AP_HAL is designed to work with the Arduino 1.0.1 IDE with a special "Coreless" modification, or with the ArduPilot Arduino.mk makefiles with a similar Coreless extension. The Arduino.mk Makefile in the AP_HAL development branch also implements the coreless modification. You will not need to upgrade to a coreless patched IDE if you are just using Makefiles.

The Coreless modification to the Arduino IDE will be made available as a patch and as compiled IDEs on the ArduPilot project's Downloads section.

Why Coreless Arduino

todo

Consequences of Coreless Arduino

• Need to provide an empty "Arduino.h" somewhere in the include path of each sketch. The line #include <Arduino.h> is added to each sketch by the Arduino IDE's sketch preprocessor, as well as by the Makefile build.

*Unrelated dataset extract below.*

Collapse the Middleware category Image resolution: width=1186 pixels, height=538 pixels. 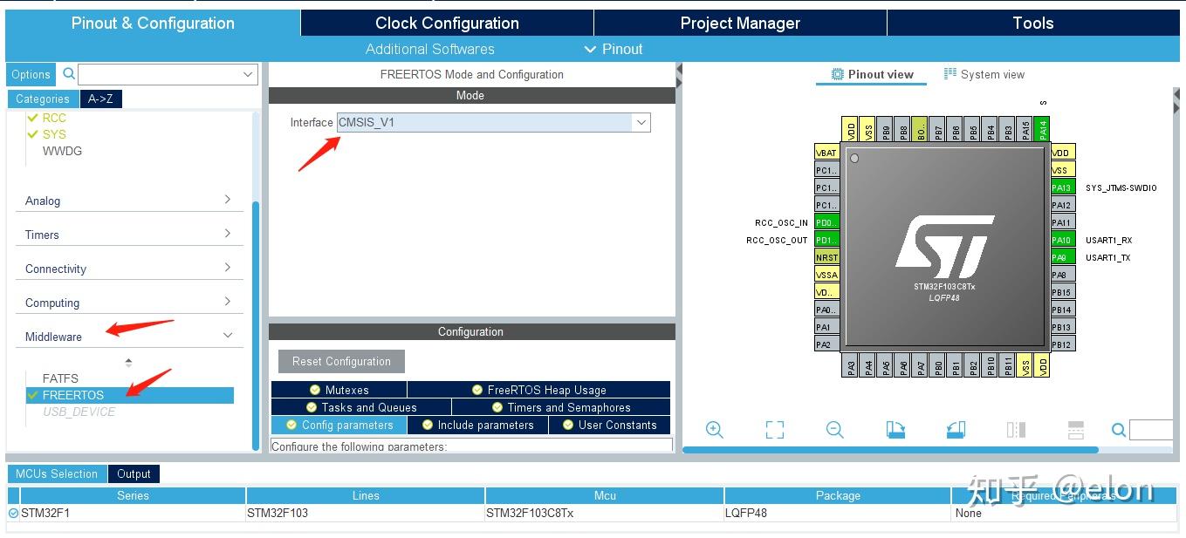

• Need to provide an entry point int main(void) for the application. Previously, a trivial implementation existed in the Arduino core:

  int main(void) {
      init(); /* Initialized the Arduino core functionality */
      setup();
      while(1) loop();
      return 0; /* Never reached */
  }
    
  

  Each program built with the coreless Arduino build will need to provide its own main function. The following implementation may be used in at the bottom of the sketch PDE/INO file:

  extern "C" {
      int main(void) {
          hal.init(NULL);
          setup();
          while(1) loop();
          return 0;
      }
  }
  

  The extern "C" wrapper is required because a PDE/INO file is compiled as C++.

• Global objects which were previously available in all Arduino sketches, such as Serial, Serial1, etc. no longer exist. This is by design - all of those hardware interfaces should be accessed through the HAL.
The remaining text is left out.